Question

In a Visual C++ program, I am calling delete on a pointer. I will later need to check if the pointer has been deleted. I've noticed Visual C++ will set the address to 0x00000000, but later that value might be changed to something like 0xABABABAB, 0xFEEEFEEE, or some other value such as that. Checking for NULL only works on 0x00000000 addresses.

Is there a reliable way that I can check if the pointer was deleted, regardless of these changes the address may undergo?

Was it helpful?

Solution

If you are deleting a pointer to an object, you can see the destructor. If you want to know whether memory free operation was performed or not, there is no reliable/portable way to know this. Memory management is implementation dependant. Even this is possible that memory freeing is deferred by the library.

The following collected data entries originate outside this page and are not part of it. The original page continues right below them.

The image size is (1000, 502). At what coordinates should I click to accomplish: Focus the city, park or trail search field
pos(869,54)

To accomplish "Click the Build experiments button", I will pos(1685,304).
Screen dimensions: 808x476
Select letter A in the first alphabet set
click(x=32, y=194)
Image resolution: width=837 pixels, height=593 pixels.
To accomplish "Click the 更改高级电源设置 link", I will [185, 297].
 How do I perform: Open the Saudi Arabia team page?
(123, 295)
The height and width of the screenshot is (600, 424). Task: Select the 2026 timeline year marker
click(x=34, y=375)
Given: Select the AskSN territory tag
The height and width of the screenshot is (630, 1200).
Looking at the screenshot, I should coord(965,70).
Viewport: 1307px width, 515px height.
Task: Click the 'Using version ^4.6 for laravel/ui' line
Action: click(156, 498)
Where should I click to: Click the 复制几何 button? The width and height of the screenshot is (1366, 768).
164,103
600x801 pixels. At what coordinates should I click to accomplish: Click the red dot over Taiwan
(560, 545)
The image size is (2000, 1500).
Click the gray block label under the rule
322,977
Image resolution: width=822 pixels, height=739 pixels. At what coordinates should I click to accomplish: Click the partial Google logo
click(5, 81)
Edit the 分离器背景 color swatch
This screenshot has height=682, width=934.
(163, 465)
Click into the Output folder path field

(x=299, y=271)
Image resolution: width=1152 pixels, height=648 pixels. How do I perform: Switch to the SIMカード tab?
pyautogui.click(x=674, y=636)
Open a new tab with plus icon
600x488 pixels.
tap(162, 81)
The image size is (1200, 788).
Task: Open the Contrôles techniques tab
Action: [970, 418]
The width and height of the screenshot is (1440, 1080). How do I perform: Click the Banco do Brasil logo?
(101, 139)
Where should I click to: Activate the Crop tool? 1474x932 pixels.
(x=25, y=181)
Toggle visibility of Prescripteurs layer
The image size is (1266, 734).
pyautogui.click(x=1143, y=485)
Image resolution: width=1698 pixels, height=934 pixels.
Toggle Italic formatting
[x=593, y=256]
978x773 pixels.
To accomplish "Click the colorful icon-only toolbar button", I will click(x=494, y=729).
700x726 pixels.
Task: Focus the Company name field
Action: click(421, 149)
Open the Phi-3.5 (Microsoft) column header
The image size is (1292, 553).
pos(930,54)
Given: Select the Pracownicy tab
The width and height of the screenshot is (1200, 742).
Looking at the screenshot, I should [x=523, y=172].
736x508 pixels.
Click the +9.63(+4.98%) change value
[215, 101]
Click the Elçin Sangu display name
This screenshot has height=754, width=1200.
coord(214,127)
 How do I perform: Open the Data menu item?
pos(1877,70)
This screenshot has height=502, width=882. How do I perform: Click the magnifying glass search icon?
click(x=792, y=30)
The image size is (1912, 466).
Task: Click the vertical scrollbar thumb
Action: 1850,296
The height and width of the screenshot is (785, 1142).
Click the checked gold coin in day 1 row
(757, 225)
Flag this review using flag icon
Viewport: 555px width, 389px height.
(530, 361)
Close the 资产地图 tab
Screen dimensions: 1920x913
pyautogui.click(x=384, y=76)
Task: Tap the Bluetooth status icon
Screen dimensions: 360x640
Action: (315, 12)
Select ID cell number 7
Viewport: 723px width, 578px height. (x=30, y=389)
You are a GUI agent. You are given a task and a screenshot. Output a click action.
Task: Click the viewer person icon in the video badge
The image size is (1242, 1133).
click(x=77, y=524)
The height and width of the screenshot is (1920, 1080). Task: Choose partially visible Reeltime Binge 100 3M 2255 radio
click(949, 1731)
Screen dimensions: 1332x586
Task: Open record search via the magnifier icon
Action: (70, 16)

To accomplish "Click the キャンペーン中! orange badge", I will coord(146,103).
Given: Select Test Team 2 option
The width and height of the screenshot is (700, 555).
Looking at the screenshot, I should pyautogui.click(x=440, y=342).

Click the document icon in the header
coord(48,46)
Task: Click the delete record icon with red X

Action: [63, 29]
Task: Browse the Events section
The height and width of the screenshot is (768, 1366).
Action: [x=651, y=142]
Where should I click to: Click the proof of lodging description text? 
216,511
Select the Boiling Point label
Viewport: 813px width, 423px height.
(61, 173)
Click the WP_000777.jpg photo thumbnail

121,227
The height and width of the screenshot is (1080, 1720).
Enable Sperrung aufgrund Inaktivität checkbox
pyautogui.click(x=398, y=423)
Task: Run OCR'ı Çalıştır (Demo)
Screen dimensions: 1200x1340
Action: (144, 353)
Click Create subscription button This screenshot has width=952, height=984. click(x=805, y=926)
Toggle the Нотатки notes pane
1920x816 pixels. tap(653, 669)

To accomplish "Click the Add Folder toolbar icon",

But you should always believe that delete never fails. And if you have not overloaded delete operator, you can rely on libraries that memory would be released.

About memory contents, after contents being freed, you should not access them as the behaviour is undefined.

If you want this for debugging purpose, I would suggest using some alternate technique.

If you want to know whether pointer was freed, you should explicitly set it to 0, and you can later compare pointer with 0 to check whether it was freed.

if (...) {
  delete ptr;
  ptr = 0; // set explicitly
}
...
if(0 == ptr) {
  // Pointer was freed
  ...
} else {
  // Pointer was not freed
  ...
}

OTHER TIPS

If you use C++11 you can just set the value of the pointer to nullptr and test for that afterwards (like if (foo == nullptr)).